The first time typing twelve words and seeing a full-fledged forest scene appear is truly surreal. As if your keyboard was a paintbrush overnight. These are tools that do not imagine. They are prediction machines. That is a fundamental difference. Every output is a statistical blend of patterns learned from huge image collections - including texture, lighting, composition, and color. If you request a melancholic lighthouse at dusk, the model produces something that statistically fits that description. It is pattern retrieval disguised as creativity.

Prompts are everything. ImgEdit Treat it like a craftsman, not a genie. Unclear prompts produce unclear results. The generic postcards are created by "Beautiful landscape. Detailed prompts like mist over terraced rice fields with late afternoon light and muted greens produce usable results. The whole game is about specificity.
Things get interesting with style transfer. Many tools allow switching styles like photorealism, watercolor, anime, architecture, or 1970s sci-fi art in a single session. One of the product photographers that I know found that she could prototype shoot ideas in a few minutes instead of renting studios. She continues doing actual shoots. She no longer spends time on poor concepts.
But hands are another story. Just ask a typical user. Artificially intelligent hands are traditionally, nearly humorous awful. Excessive fingers, incorrect joints, structural impossibilities. It is improving fast, but fingers still reveal AI-generated images.
The business aspect is important. Some platforms give full usage rights. Others keep licensing rights. Others only allow commercial use on paid plans. If you are creating business assets, read the terms carefully, at least twice.
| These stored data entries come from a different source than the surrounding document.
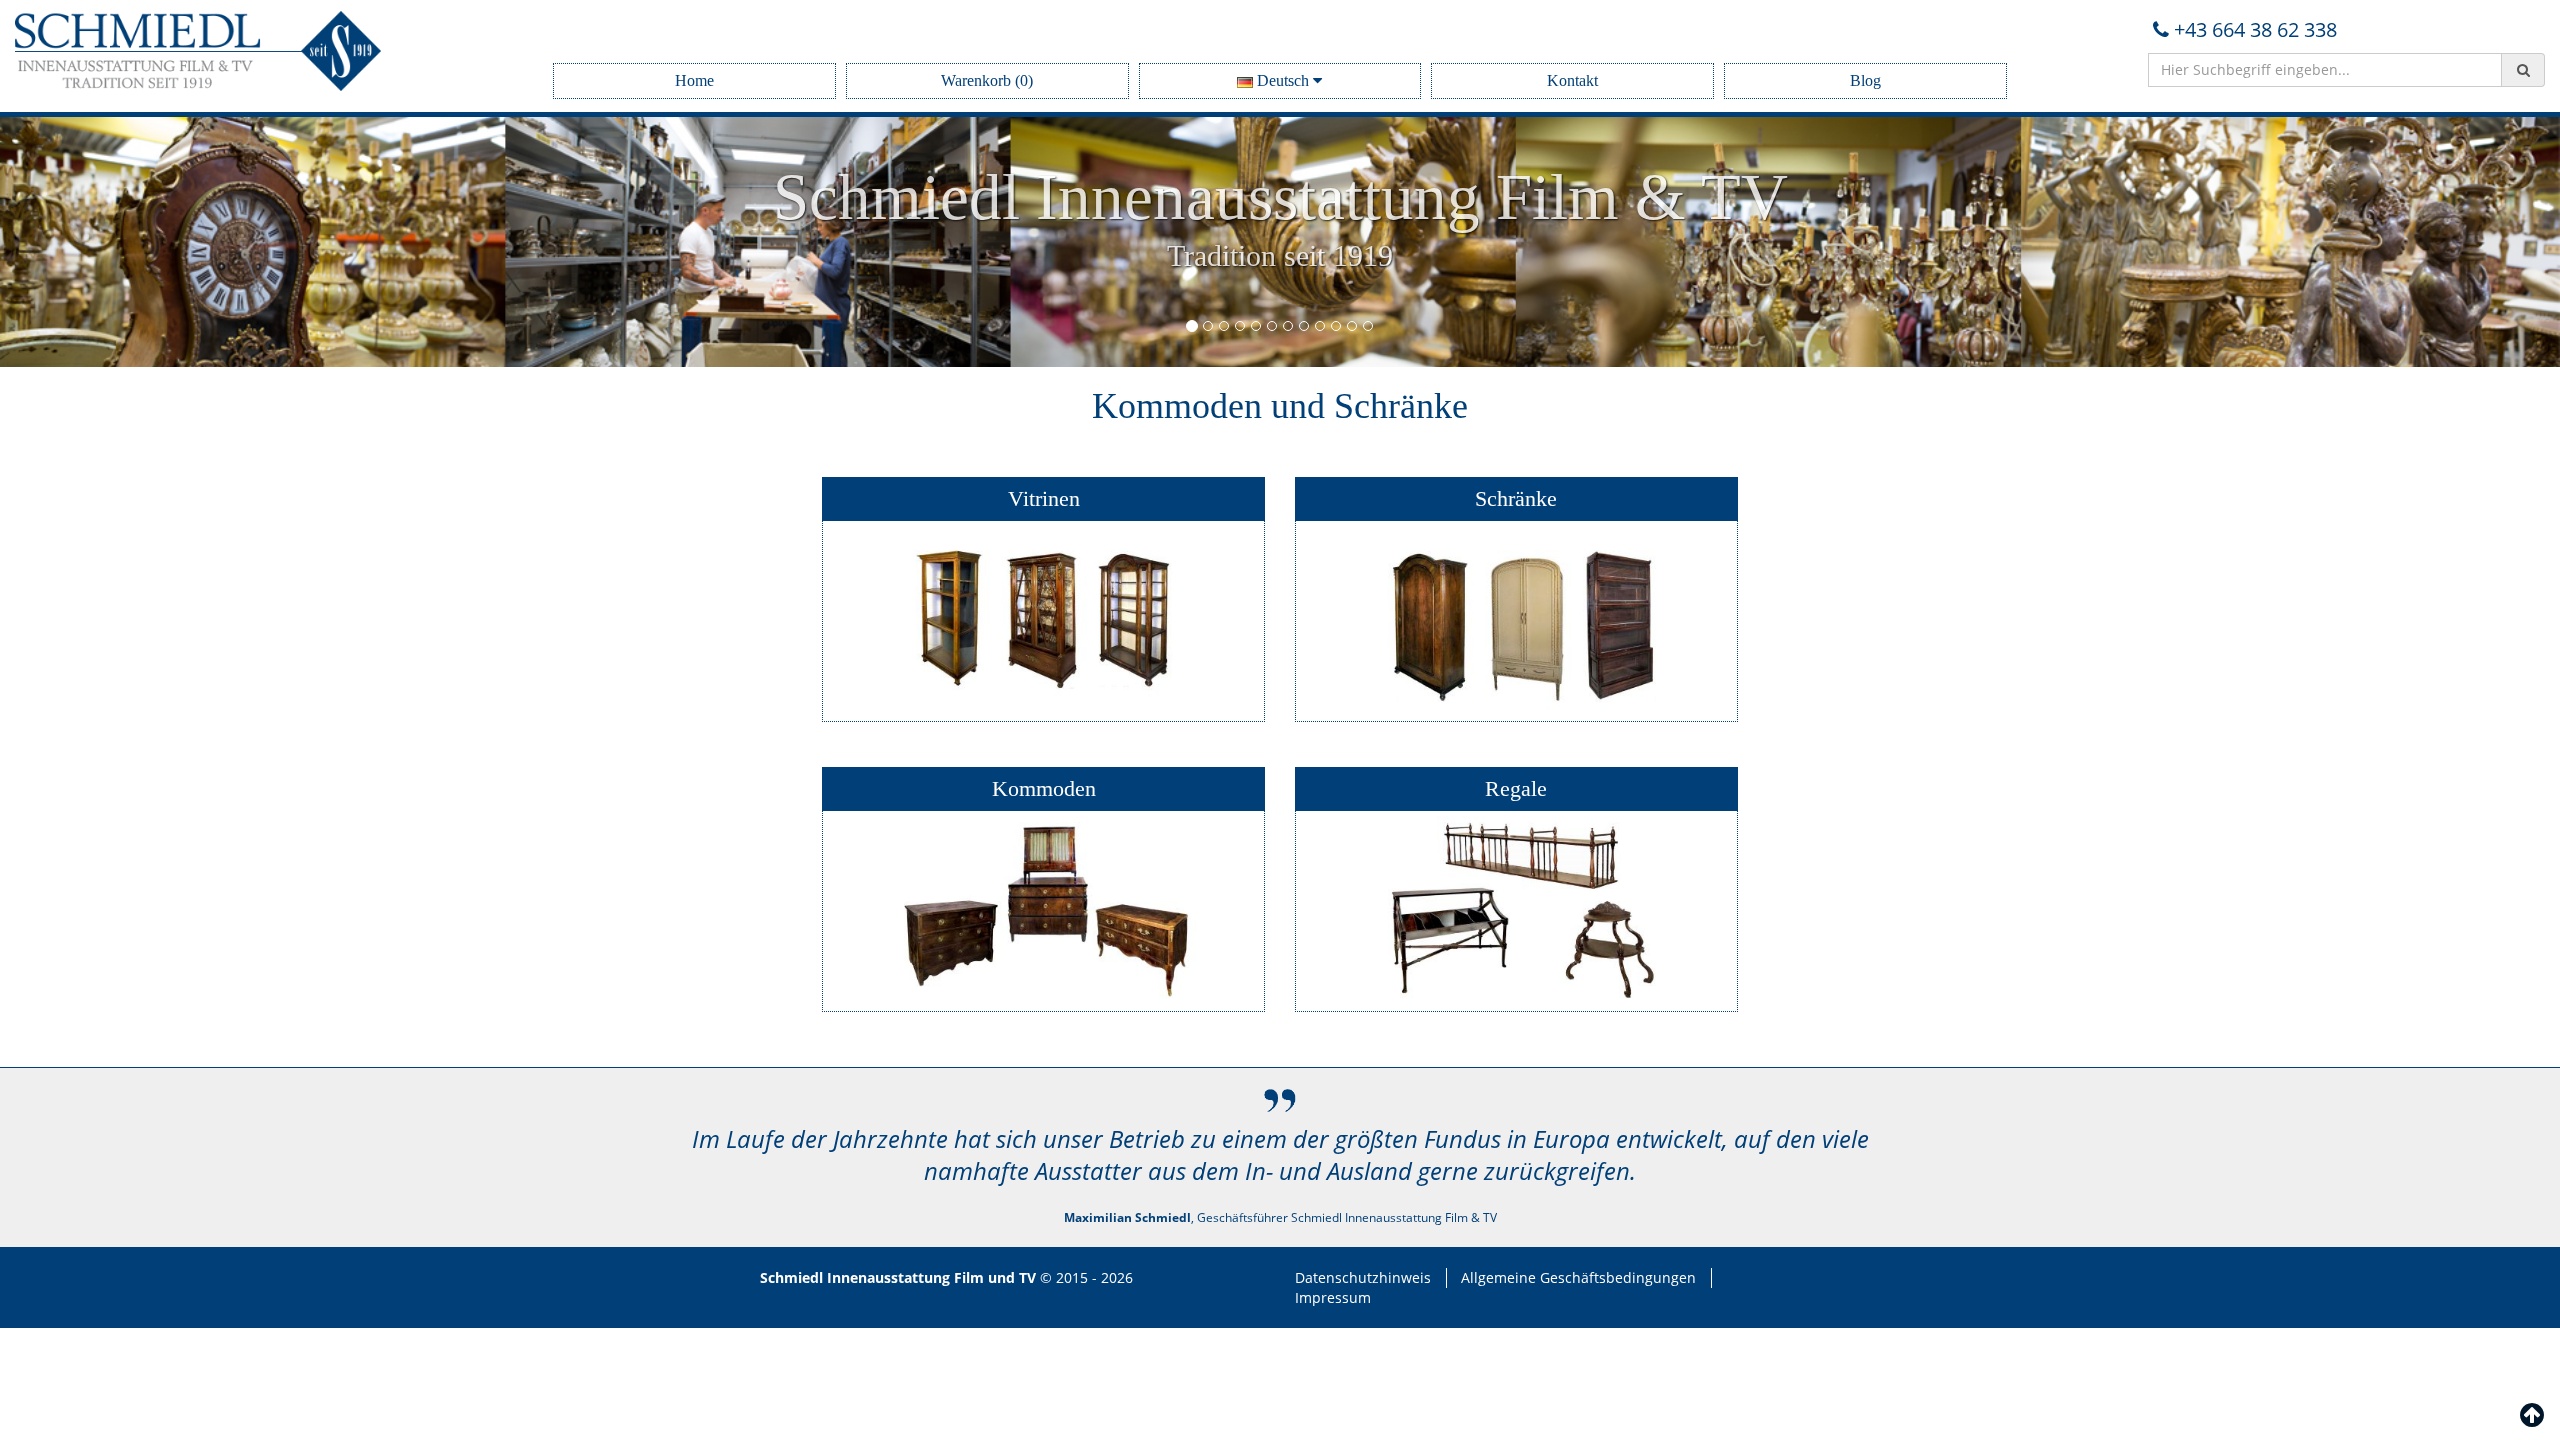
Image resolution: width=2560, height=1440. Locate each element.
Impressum (1333, 1297)
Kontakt (1572, 80)
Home (694, 80)
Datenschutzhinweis (1363, 1277)
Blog (1865, 80)
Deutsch (1283, 80)
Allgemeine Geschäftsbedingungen (1578, 1277)
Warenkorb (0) (987, 80)
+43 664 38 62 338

Aspect ratio and resolution have improved. Early tools produced small, blurry images. Current outputs can be print-ready. This is a major topic for publishing and product design.
Learning curve is not steep. It starts flat, then quickly becomes steep as you discover advanced prompt control. Using negative cues gives deeper control that beginners rarely use.
Creating visual ideas has never been this fast or affordable. That alters who has the right to construct things.